May 28, 2008 13:27 GMT  ·  By

The only toilet on board the International Space Station allegedly broke last week while in use, when the motor fan suddenly stopped, leaving astronauts with no other option than to use the toilet on board the Soyuz-TMA-12 capsule. The problem is that this particular toilet has limited capacity. Luckily, rescue is at hand, since the space shuttle Discovery is set to launch into space on Saturday, in order to deliver the second section of the massive Japanese space laboratory, Kibo.

However, until Discovery reaches the International Space Station next week, the crew will just have to make use of an improvised device connected to the broken toilet in order to urinate.

According to NASA, the fan whose motor broke last week is a critical component used by the toilet to gather the liquid waste. It is now functioning only intermittently, while the solid waste gathering system still appears to work properly. The Russian officials - the toilet is of Russian provenience - reported that they had no clue as to what might have been the problem, nor did they have any advice to how to fix it.

"Like any home anywhere the importance of having a working bathroom is obvious", said NASA's spokesman, Allard Beutel.

The same toilet has been in service for the last seven years and was broken just once in the past, but for a short period of time only, said Nicole Cloutier from NASA's Johnson Space Center.

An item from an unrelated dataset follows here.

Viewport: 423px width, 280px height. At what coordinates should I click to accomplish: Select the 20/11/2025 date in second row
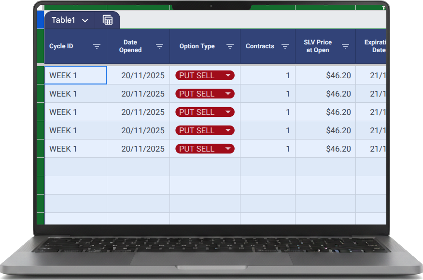142,94
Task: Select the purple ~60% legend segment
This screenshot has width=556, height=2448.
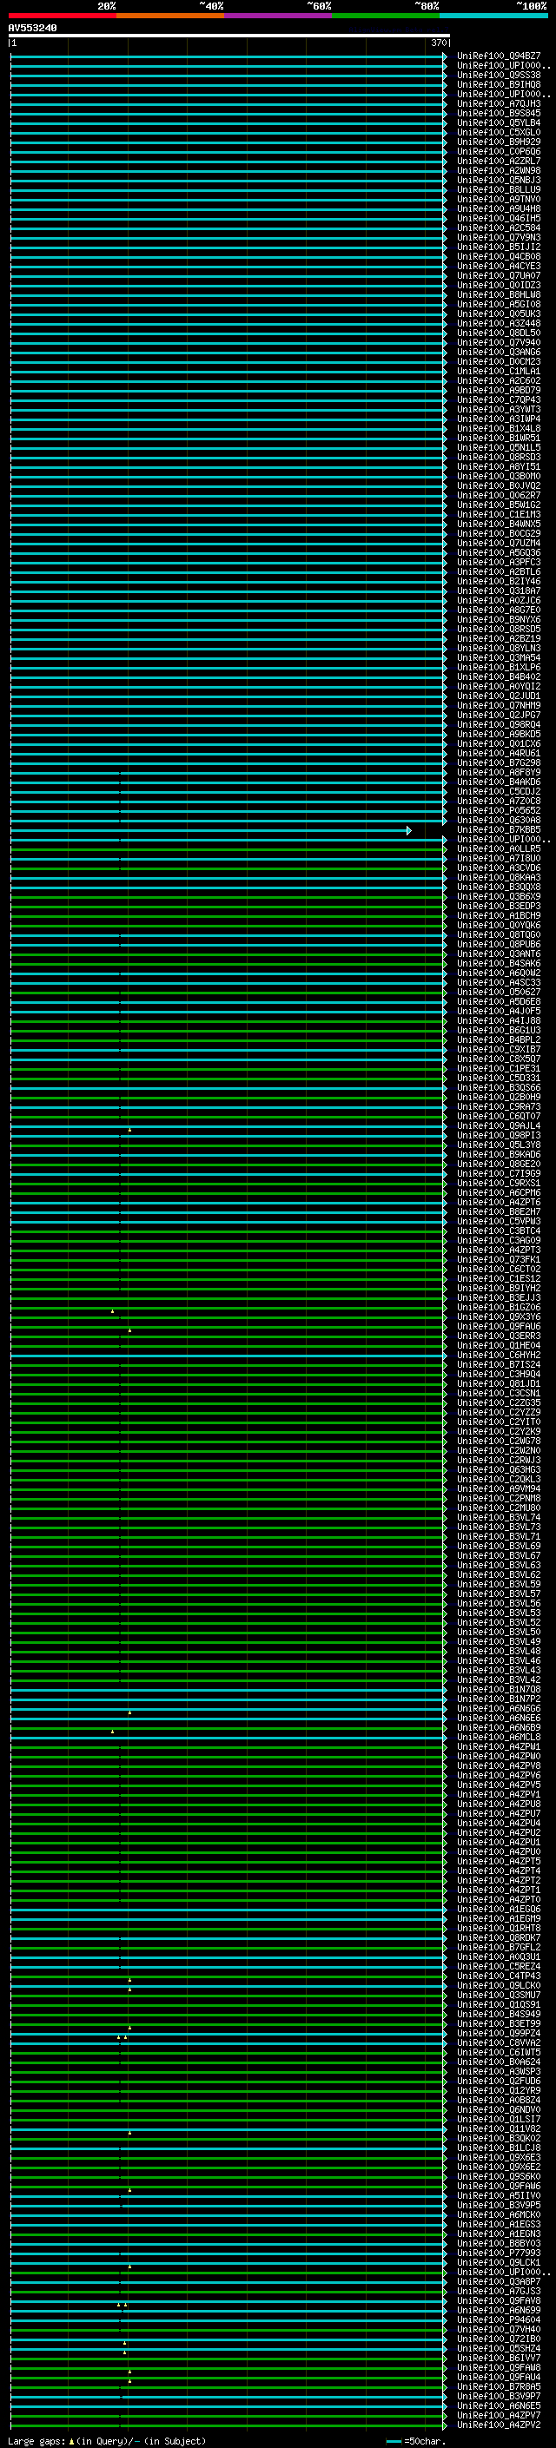Action: click(278, 15)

Meanwhile, the space shuttle Discovery is scheduled to arrive to the ISS on Monday. The replacement parts for the broken toilet will arrive to Cape Canaveral in the next days and will be loaded into the bay of the shuttle to be flown into space. The situation is somehow unusual, Cloutier added, since the weight of the shuttle's payload was carefully calculated and balanced. The second section of the Kibo laboratory alone weighs 14,545.5 kilograms and occupies most of the bay. In fact some of the sensors on the shuttle's robotic arm had to be removed just to make room for the massive load.